Jakarta, MCI News - Ketua Asosiasi Produsen Serat dan Benang Filament Indonesia (Apsyfi) Redma Gita Wirawasta bereaksi keras atas rencana Presiden Prabowo Subianto untuk menghapus seluruh kuota impor. Pasalnya, rencana ini bisa menjadi ‘bumerang’ bagi industry tekstil dan produk tekstil (TPT) nasional bila tidak dilakukan dengan cermat.
Prabowo sendiri menyampaikan rencananya itu pada acara Sarasehan Ekonomi Nasional pada Selasa (8/4/2025) lalu sebagai tanggapan kebijakan tarif resiprokal Presiden Amerika Serikat (AS) Donald Trump.
Pada acara tersebut, Prabowo dengan tegas memerintahkan jajaran Kabinet Merah Putih (KMP) untuk menghapus kuota impor dengan tujuan mempermudah pengusaha Indonesia, terutama yang bermitra dengan perusahaan global, dalam menjalankan usahanya.
"Menko (Perekonomian), Menteri Keuangan, Gubernur BI ada, Ketua DEN ada, saya sudah kasih perintah untuk hilangkan kuota-kuota impor. Terutama untuk barang-barang menyangkut hajat hidup orang banyak, ya kan? Siapa yang mampu, siapa yang mau impor, silakan," ujar Presiden.
Redma menyatakan bahwa pihaknya tak keberatan dengan rencana pemerintah untuk membuka keran impor. Namun, ia menekankan perlunya pemilahan produk agar kebijakan tersebut tidak merugikan industri nasional dan akan berdampak pada perekonomian nasional.
"Terkait deregulasi ini perlu dipilah, kalau impornya dibuka semua justru jadi bumerang. Untuk barang yang memang tidak kita produksi, kami setuju untuk dibuka, tapi kalau sudah bisa produksi dalam jumlah besar sebaiknya jangan dibuka," tegas Redma dikutip Antara, Rabu (9/4/2025).
Redma khawatir bahwa pembukaan keran impor untuk seluruh subsektor akan berdampak negatif pada industri TPT. Ia menjelaskan bahwa tidak sedikit negara memberikan insentif besar kepada industri tekstil mereka, sehingga produk yang dijual menjadi jauh lebih murah.

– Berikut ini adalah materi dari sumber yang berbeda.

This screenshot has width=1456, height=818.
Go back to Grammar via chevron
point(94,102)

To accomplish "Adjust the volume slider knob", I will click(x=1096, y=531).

Kondisi ini akan menyulitkan industri TPT dalam negeri untuk bersaing.
"Insentif di negara lain sangat besar, jadi mereka bisa menjualnya dengan sangat murah, kalau impornya dibuka pasti kita tidak bisa bersaing," katanya.
Sebagai solusi, Apsyfi mengusulkan agar pemerintah untuk membuka peluang impor bagi kapas, yang merupakan bahan baku krusial bagi industri tekstil nasional. Namun, untuk produk seperti benang, kain, dan garmen, Apsyfi meminta agar pemerintah tetap memberlakukan pembatasan. Lebih-lebih pada impor ilegal.
"Tapi untuk benang, kain dan garmen lebih baik dibatasi apalagi yang ilegal harus diberantas. Kalau impor benang, kain dan garmen turun otomatis konsumsi kapas kita naik, jadi utilisasi produsen benang, kain dan garmen juga akan naik," jelas Redma.
Permintaan Apsyfi ini didasarkan pada kekhawatiran akan potensi banjirnya produk impor murah yang dapat mematikan industri TPT dalam negeri. Jika industri dalam negeri tidak mampu bersaing, dampaknya akan meluas, mulai dari penurunan produksi, potensi pemutusan hubungan kerja (PHK), hingga penurunan kontribusi sektor TPT terhadap Produk Domestik Bruto (PDB).
Pernyataan Prabowo ini sendiri muncul setelah mendengar keluhan dari pengusaha yang memiliki kemitraan dengan perusahaan global, khususnya dari Amerika Serikat. Para pengusaha tersebut merasa bahwa aturan terkait impor di Indonesia menciptakan ketidakpastian dalam proses negosiasi dan berpotensi menunda realisasi investasi.
Kebijakan penghapusan kuota impor ini menjadi sorotan tajam dan memicu perdebatan. Di satu sisi, kebijakan ini diharapkan dapat mempermudah arus barang dan meningkatkan daya saing pengusaha Indonesia di kancah global.
Namun, di sisi lain, kekhawatiran akan nasib industri dalam negeri, terutama sektor-sektor yang rentan terhadap persaingan harga semakin menguat.
Karena itu, pemerintah di bawah kepemimpinan Prabowo Subianto diharapkan dapat mempertimbangkan dengan matang masukan dari berbagai pihak, termasuk pelaku industri, dalam merumuskan kebijakan impor.